The county Standardization Committee on Thursday unanimously approved the change for the office’s 10 investigators, who had been using two different .40-caliber pistols, depending on the size of the officer.
The transition is expected to happen seamlessly and at no additional cost, said Chief Investigator Alan Koahou.
“We’re putting it out to bid, expecting entire cost will be covered through a buy-back/exchange of our current firearm inventory,” Koahou said Monday. “We’d have to wait for bids to come back, but we’re expecting the cost to be zero.”
The Glocks are favored by the FBI and many law enforcement agencies because they fit smaller hands, don’t have the recoil of a larger handgun and the ammunition is cheaper.
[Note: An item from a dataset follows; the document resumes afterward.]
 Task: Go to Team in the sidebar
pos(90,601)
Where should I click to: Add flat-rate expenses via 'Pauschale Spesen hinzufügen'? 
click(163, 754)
In addition, Koahou said, the new models are designed to accommodate either left- or right-handed officers.
“There will be no transitional or training issues,” he told the Standardization Committee.
The Police Department began its transition to Glocks in 2016 and finished last summer. Officials were hoping to replace their old Smith &Wessons by buying 100 new Glock models 17 and 19, at an estimate of about $400 each.
“The entire department’s been shifted over,” said Assistant Chief Samuel Thomas. “I have to say it went pretty smoothly.”
The county code gives investigators in the prosecutor’s office “all of the powers and privileges of a police officer” for the county. It also requires the office to “adopt policies and standards for training and use of these powers consistent and in conformance with those adopted by the Hawaii County Police Department,” which Koahou believes requires the office to use the same type of firearms.
County Prosecutor Mitch Roth approves of the change from the 15-year-old handguns that are getting increasingly more expensive to repair.
“Updated and improved firearms increases the safety of our officers and the public,” Roth said last week.